For those still looking for places where to find data, here something that can help you:
https://www.re3data.org/
evaristoc
@evaristoc
Nov 03 2017 10:47 UTC

@timjavins would you do me a favour?

Can you test the current dataset in BitTorrent and try to download it?
http://academictorrents.com/details/030b10dad0846b5aecc3905692890fb02404adbf

I need at least 4 tests apart of mine. I will ask you questions about from where you downloaded it and the pros and cons you found.

If you find problems I won't give you many clues : you have to try to troubleshoot yourself simulating someone who is doing it without no much help than the provided on Internet to solve any issue. Only there we will know if there is enough information to solve it and where to find it. No finding solutions is still information to share.

Hope you can help?


People

if anyone in this Room can help, please? I need at least 4 test from other users, either frequent BitTorrent users or not.
evaristoc
@evaristoc
Nov 03 2017 10:53 UTC
The more tests, the better.
Quincy Larson
@QuincyLarson
Nov 03 2017 14:54 UTC

@/all Kaggle just published a survey of 16,000 data scientists and made all the full dataset open! I’m planning to publish a summary of their findings on Monday, like I've written about Stack Overflow and Oreilly's datasets in the past.

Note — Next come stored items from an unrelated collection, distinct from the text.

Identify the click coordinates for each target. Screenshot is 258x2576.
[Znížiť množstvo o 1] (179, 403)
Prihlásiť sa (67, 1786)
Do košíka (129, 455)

Please take a look at the dataset, and if you all find any interesting insights from this dataset, let me know. I’ll credit you in my article. Here’s their announcement and links to their datasets: https://www.kaggle.com/surveys/2017

Josh Goldberg
@GoldbergData
Nov 03 2017 15:27 UTC
I’ll try to take a look for sure @QuincyLarson
I read the announcement a few days back. Really interesting stuff @QuincyLarson. I’d be looking this weekend. What would be the latest I can get you something by?
Timothy Javins
@timjavins
Nov 03 2017 20:39 UTC
@evaristoc I've got my client working on it, but there are only 2 leachers and 1 seeder, all of which are offline.